Há quem anuncie a venda de remédios sem receita, a retirada de pontos da CNH, a instalação ilegal de TV a cabo, o pagamento de boletos com 50% de desconto e a venda de celulares sem nota

Marcelo Godoy, O Estado de São Paulo

26 de março de 2017 | 15h00

As comunidades de compra e venda mantidas em redes sociais se transformaram em feiras do rolo virtual e espaço aberto para a oferta de golpes e fraudes. Há quem anuncie a venda de remédios sem receita, a retirada de pontos da Carteira Nacional de Habilitação (CNH), instalação ilegal de TV a cabo, pagamento de boletos com 50% de desconto e venda de celulares sem nota fiscal.

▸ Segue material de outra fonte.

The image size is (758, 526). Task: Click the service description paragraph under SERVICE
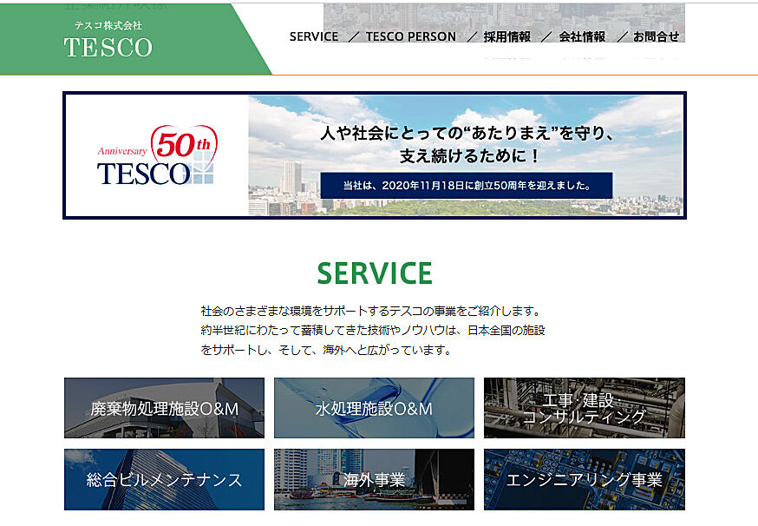373,331
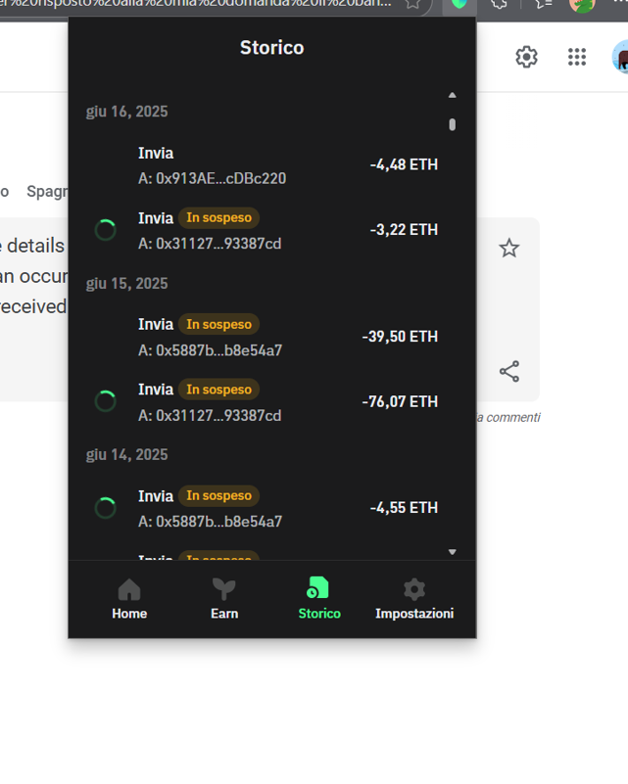Open the Google apps grid icon
Screen dimensions: 628x784
(577, 57)
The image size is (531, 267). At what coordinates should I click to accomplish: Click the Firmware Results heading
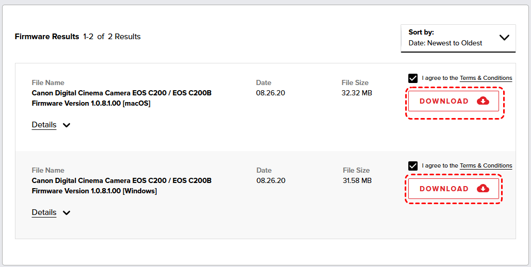(47, 37)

No dia 3 de março, por exemplo, Aparecida postou em um grupo de “carros só para rodar” um mensagem dizendo ser despachante e anunciando que retirava pontos da CNH. Um interessado perguntou a ela se conseguia o Documento Único de Transferência (DUT) de veículos sem pagar multas – o que só seria possível mediante fraude. Aparecida deixou o número de seu WhatsApp e orientou os clientes a procurá-la “inbox”.

Em outra postagem, no dia seguinte, Danilo oferecia “pagamento online de boletos com 50% de descontos”. Danilo afirmava que era capaz de pagar IPVA, multas, conta de luz, de água, financiamentos e consórcios, cartões de crédito e boletos bancários sempre com desconto. O Estado o procurou, mas ele não quis dar entrevista. Seu post era ilustrado por dois boletos de um banco. “Existem ladrões vendendo mercadorias e muitos golpistas agindo em sites e em comunidades da internet”, afirma o delegado Carlos Eduardo Carvalho, da Divisão de Investigações Gerais do Departamento Estadual de Investigações Criminais.

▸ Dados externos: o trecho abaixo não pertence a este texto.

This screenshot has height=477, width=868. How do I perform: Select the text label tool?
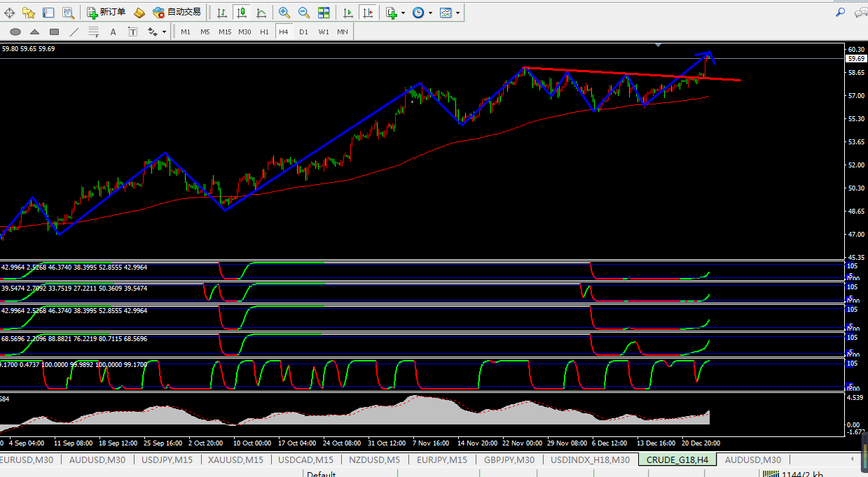coord(113,32)
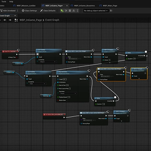Screen dimensions: 151x151
Task: Click WBP_InGame_Page in the breadcrumb
Action: (x=31, y=20)
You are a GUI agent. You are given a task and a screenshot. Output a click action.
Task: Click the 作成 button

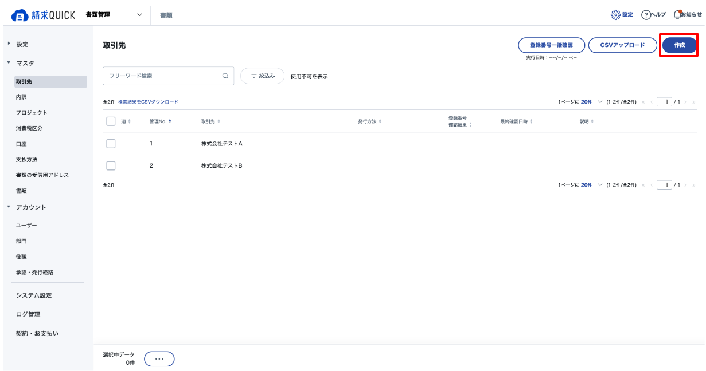[679, 45]
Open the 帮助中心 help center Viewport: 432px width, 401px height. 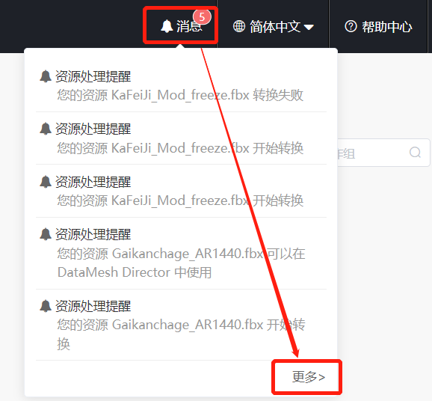378,26
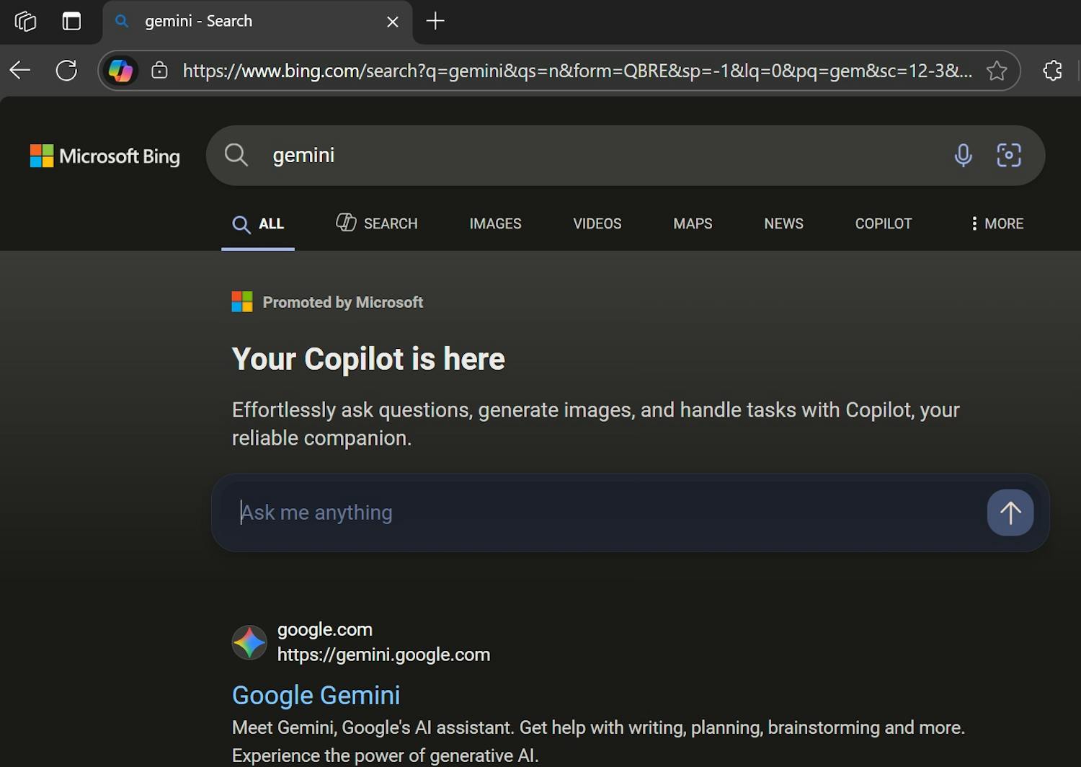Viewport: 1081px width, 767px height.
Task: Click the browser extensions icon
Action: click(1052, 70)
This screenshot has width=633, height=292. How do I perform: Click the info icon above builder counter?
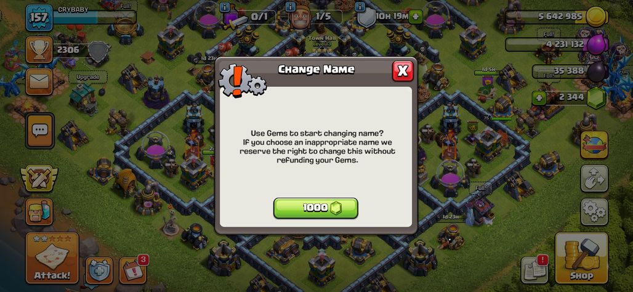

No mesmo dia 4, Emerson anunciou no grupo Feira do Rolo (SP) que instalava “TV a cabo grade completa sem mensalidade, com premier tudo liberado”. Os clientes deviam procurá-lo pelo WhatsApp. O “serviço” de gatonet custava R$ 800 a vista ou com entrada de R$ 260 mais três parcelas no cartão de R$ 230. Na foto que ilustrava o post havia um aparelho de TV acoplado ao suposto desbloqueador de sinal. Emerson não quis dar entrevista.